When was the last time you gabbed away at a party or asked an acquaintance to lunch? If it's been a while, it may be time to start putting more effort into happy hour. A study published in the Journal of Research in Personality found that being extroverted in your youth can make you happier as you age.

Having a great social life boils down to a set of simple changes in mindset and behavior, this article will get you started at being able to talk to people whenever you want to. But first…

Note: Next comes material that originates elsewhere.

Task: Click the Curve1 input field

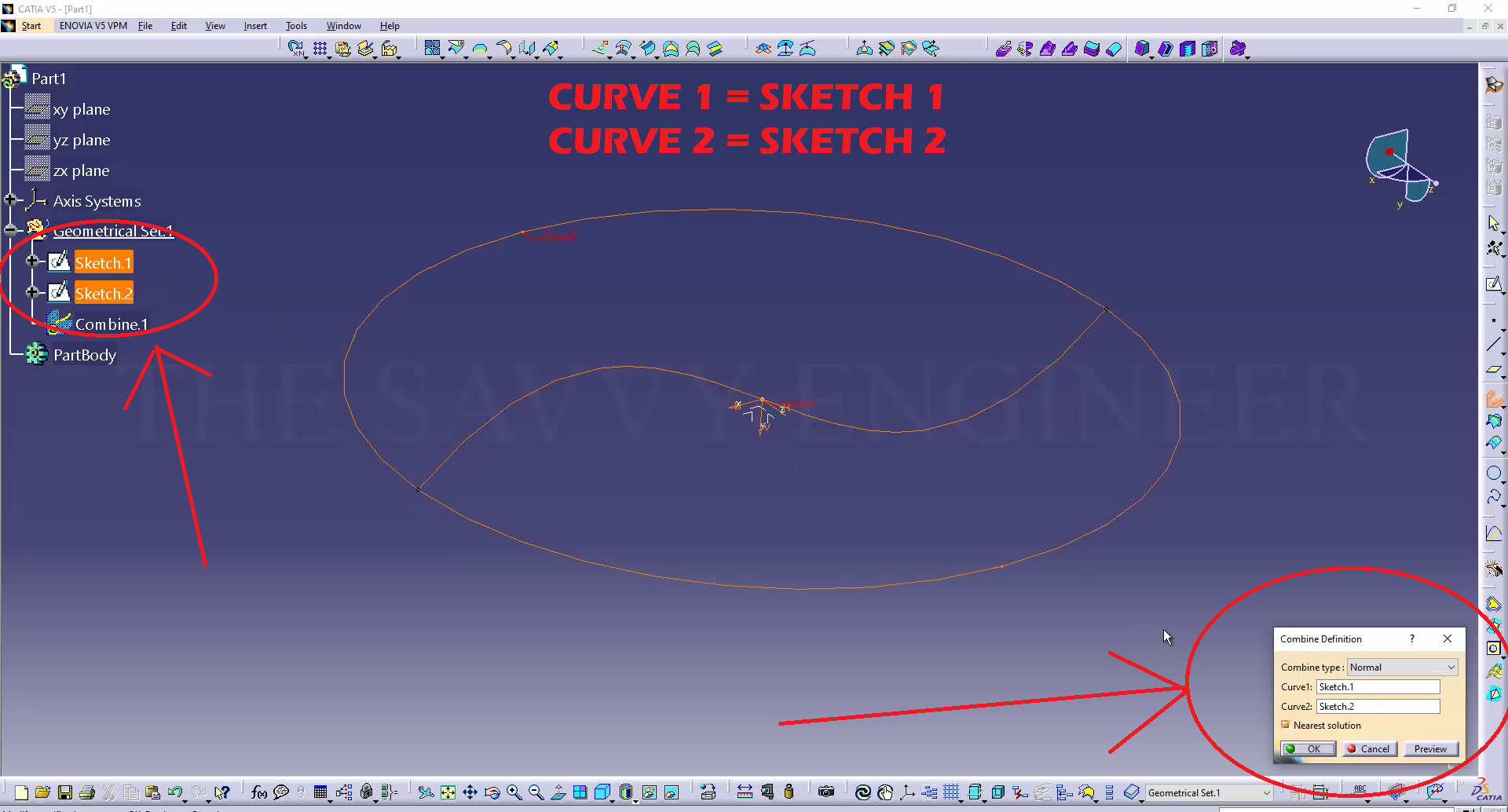Action: (1378, 686)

Take Risks. Unless you're a natural socialite (and even if you are), it can be scary to talk to new people. But in order to break through your own social limitations, you have to take risks. That means deliberately putting yourself in situations that you know make you uncomfortable. There is no magic potion (well, besides alcohol) that will make you comfortable without going through a gauntlet of situations that make you face and overcome your fear of social situations. You gotta go through it.  

Start small. You don't have to start with a stand up comedy routine, just make conversation with the guy at Starbucks. Smile at someone while you're pumping gas. These little things will give you confidence and make larger social situations more accessible.

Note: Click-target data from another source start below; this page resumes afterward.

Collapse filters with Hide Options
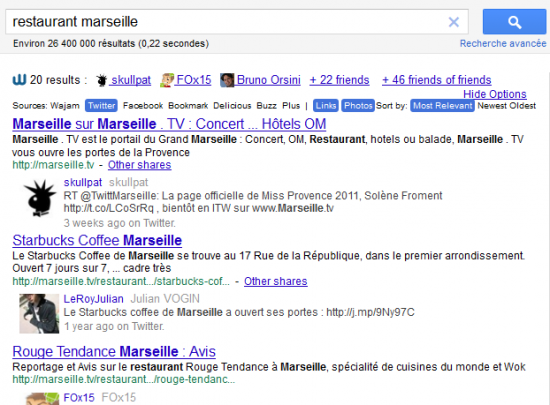Image resolution: width=550 pixels, height=405 pixels. pyautogui.click(x=495, y=94)
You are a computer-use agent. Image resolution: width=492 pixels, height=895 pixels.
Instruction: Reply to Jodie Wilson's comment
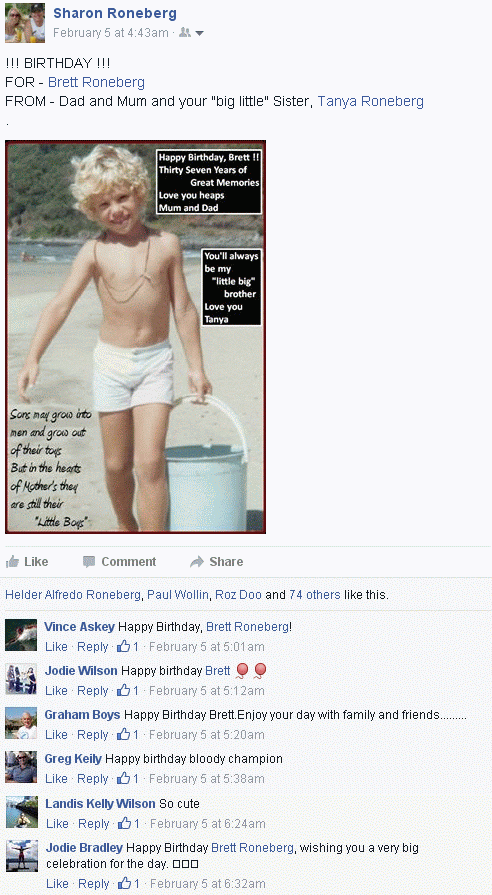point(92,691)
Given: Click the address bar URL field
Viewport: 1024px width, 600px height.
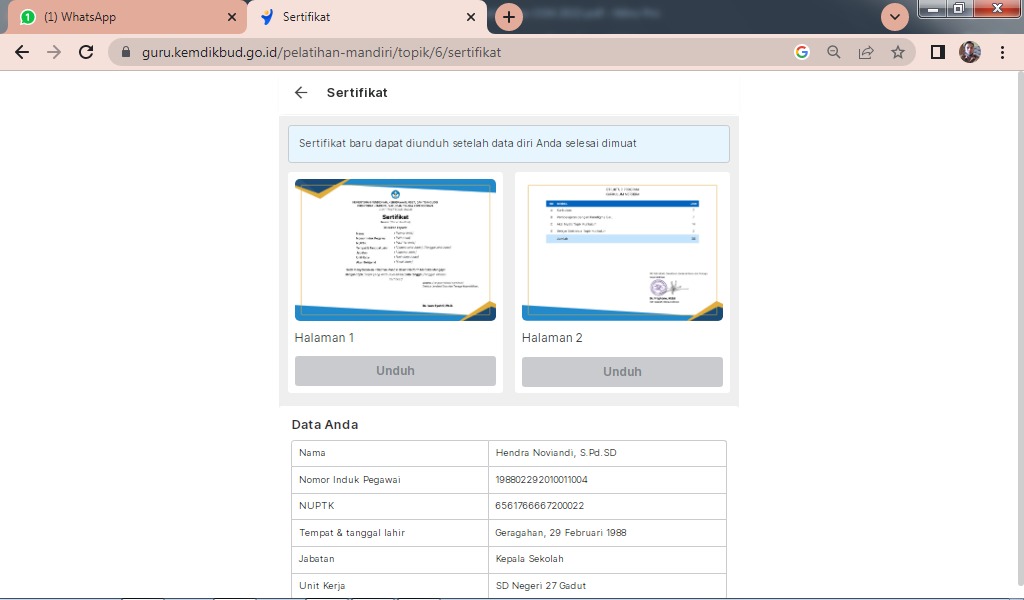Looking at the screenshot, I should click(450, 52).
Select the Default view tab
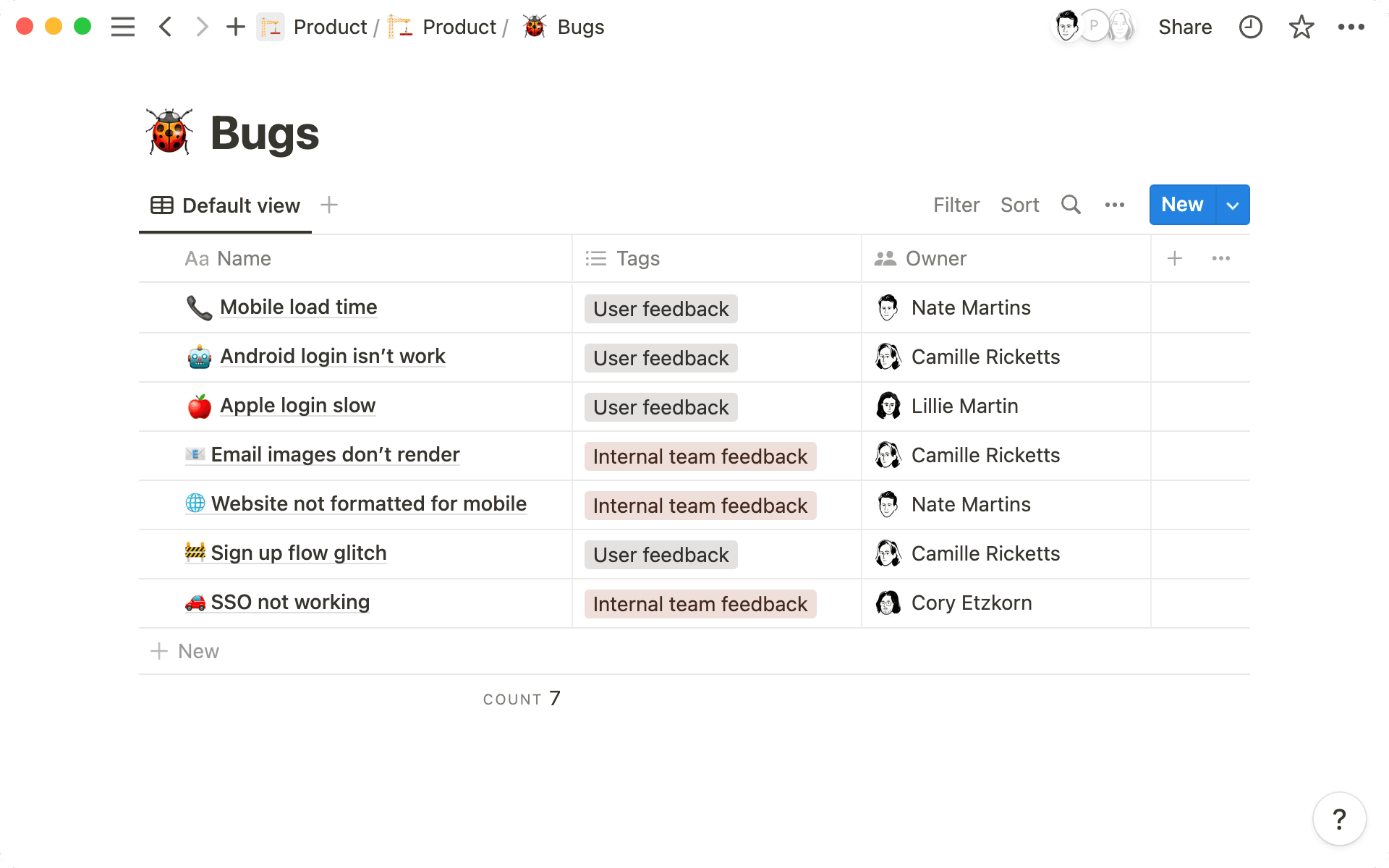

Focus on them The best way to start a conversation with people is to start with what they’re focused on. Most of the time, you’ll find people concerned about what’s going on in their life, and that’s where to start. Forget what you’re worried about, stop thinking about yourself and focus on them. This means that you’re going to show interest in them, ask questions, and find the unique things about the other person.

You can do this by saying things like, “Interesting, tell me more!” or ask the question “Why?” When someone tells you about a certain industry they’re in, a class they’re taking, or a hobby, ask, “why?” That will get the conversation to be a little more intimate and interesting.

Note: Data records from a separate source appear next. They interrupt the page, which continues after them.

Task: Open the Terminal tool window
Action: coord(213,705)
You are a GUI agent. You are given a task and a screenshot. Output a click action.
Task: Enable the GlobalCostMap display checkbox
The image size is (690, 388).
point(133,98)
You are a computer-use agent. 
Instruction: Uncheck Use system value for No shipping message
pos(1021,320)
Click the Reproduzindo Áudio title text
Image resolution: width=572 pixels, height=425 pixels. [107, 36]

Chat At Work. No, we're not talking about instant messaging. Find the spot at work where people tend to congregate and jump into the water-cooler chitchat, recommends Wood. Set a goal that you'll go to the break room, bench or wherever it may be on Tuesdays for five minutes. (Shooting for Tuesday rather than Monday will keep you from agonizing over the weekend.) Start small and each Tuesday do something to be more social and friendly with your co-workers. If there's someone that you've found some common ground with, ask them if they want to grab lunch with you.

Become a Better, Active Listener

In today’s high-tech, high-speed, high-stress world, communication is more important than ever, yet we seem to devote less and less time to really listening to one another. Active listening helps build relationships, solve problems, ensure understanding, resolve conflicts, and improve accuracy at home and work.

Use these 6 steps to improve your listening skills:

Maintain eye contact. Listening first begins with attentive focus on the speaker. Do your conversational partners the courtesy of turning to face them. Put aside papers, books, the phone and other distractions. Look at them, even if they don’t look at you. Shyness, uncertainty, shame, guilt, or other emotions, along with cultural taboos, can inhibit eye contact in some people under some circumstances.

Visualize. If you're finding it particularly difficult to concentrate on what someone is saying, try repeating their words mentally as they say them – this will reinforce their message and help you stay focused.

Show that you’re listening. Use your own body language and gestures to convey your attention such as nod occasionally, smile and use other facial expressions.

Resist the urge to interrupt. It can be tempting to finish someone's sentence to show you comprehend their message, but it can come off as rude. Listening builds trust. If you interrupt someone--even with good intentions--it denies the speaker the opportunity to fully express her feelings or opinions. To ensure that you won't interrupt, always pause for a few seconds before responding.

Respond, don't react. Rather than listening with the intent of speaking, listen with absolutely zero intention other than discovery. Don't react to what you hear, but respond to it at a later time such as to ask clarifying questions.

Ask thoughtful questions. I’ve found that the best listeners make a regular practice of asking thoughtful questions. When you reach a pause in conversation, ask a question that clarifies a previous point or helps to dig deeper into the topic of conversation. For instance, instead of asking, “So did you do what I suggested?” say: “Tell me what you decided to do.” Instead of “Are you upset?” ask: “How do you feel about this?”